You are always going to have bleed. How much (excluding compression issues) varies dramatically based on some of the following:

1. Mic choices
2. Mic positioning
3. The placement of the individual drums/cymbals
4. The Drummer
5. The Drummer
6. The Drummer
7. Oh... and the drummer.

What generally will not matter much is... preamp gain... unless you are cranked to the point where you are getting distortion and that rarely sounds good.

The drummer has a LOT to do with this. A drummer with great technique will allow you to mic in traditional methods with very little bleed (relatively speaking for drums). A drummer with bad teqhnique (and unsual cymbal placement) can make your life a nightmare. These facts are why engineers have developed a lot of different methods over years.

You can get rid of bleed issues on the drum mics by using good noise gates (I don't recommend this during tracking but I know some who do). This will give the kit a tighter, more focused sound generally.

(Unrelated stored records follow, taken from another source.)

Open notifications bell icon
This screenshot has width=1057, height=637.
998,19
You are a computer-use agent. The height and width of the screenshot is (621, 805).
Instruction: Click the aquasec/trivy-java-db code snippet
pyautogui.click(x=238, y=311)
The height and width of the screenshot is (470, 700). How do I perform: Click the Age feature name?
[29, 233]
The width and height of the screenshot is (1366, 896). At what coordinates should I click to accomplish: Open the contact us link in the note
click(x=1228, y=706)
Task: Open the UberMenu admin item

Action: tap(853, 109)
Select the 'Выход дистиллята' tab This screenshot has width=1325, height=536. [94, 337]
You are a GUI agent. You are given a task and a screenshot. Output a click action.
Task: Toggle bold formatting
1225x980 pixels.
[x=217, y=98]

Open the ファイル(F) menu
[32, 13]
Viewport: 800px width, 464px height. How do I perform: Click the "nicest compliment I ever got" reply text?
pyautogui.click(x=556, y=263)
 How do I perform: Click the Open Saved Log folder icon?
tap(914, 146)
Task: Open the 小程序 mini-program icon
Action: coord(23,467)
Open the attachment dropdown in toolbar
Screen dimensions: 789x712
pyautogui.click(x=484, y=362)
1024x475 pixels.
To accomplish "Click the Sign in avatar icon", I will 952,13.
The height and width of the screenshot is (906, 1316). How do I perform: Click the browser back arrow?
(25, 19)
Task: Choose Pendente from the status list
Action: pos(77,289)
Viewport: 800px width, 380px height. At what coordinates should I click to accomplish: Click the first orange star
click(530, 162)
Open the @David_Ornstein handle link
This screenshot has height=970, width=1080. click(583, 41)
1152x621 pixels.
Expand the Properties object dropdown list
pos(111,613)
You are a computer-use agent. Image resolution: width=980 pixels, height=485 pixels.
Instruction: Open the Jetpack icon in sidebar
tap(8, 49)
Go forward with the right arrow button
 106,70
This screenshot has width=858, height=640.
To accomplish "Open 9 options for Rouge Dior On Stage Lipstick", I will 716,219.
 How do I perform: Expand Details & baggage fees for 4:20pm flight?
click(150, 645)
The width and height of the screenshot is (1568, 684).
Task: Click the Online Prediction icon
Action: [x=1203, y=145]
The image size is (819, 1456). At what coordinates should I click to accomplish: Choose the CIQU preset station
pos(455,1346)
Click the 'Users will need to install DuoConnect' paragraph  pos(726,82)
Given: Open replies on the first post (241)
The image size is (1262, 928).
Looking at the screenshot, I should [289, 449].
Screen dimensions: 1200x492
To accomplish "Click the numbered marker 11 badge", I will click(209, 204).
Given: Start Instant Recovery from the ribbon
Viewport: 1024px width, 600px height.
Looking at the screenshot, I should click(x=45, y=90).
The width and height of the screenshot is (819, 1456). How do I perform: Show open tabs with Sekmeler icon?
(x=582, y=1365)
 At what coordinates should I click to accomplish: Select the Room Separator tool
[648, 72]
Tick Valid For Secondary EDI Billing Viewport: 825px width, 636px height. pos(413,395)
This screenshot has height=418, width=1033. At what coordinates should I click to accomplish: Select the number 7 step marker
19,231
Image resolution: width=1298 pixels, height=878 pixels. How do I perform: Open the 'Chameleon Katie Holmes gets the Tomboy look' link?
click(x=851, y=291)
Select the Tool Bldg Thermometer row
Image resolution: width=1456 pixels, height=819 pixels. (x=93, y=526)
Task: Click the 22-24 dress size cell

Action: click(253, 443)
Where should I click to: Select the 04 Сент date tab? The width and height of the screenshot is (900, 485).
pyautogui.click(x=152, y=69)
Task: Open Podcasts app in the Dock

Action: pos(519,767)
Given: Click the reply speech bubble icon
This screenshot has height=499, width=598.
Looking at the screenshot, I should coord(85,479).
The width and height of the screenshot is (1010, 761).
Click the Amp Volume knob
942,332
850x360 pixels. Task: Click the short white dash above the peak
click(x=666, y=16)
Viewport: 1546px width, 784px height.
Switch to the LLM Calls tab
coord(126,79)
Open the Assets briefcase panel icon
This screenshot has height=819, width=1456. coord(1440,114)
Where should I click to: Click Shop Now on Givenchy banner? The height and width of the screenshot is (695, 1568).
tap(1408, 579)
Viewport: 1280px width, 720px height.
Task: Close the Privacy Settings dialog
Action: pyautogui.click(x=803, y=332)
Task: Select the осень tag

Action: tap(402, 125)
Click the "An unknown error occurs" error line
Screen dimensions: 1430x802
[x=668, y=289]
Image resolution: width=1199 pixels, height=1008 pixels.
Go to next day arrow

I almost ALWAYS mute tom tracks (in the mix) except for when they are struck and leave gates out of it all together... I just do it in the arrange window.

If you want the full sound of the kit... you can leave those mics open and ungated as well. Phase is very important. Check your individual instruments with the overheads... especially kick and snare. Make adjustments as necessary. Move the mics, and try toggling the phase (on kick snare) and listen to the low end to see which way sounds more solid.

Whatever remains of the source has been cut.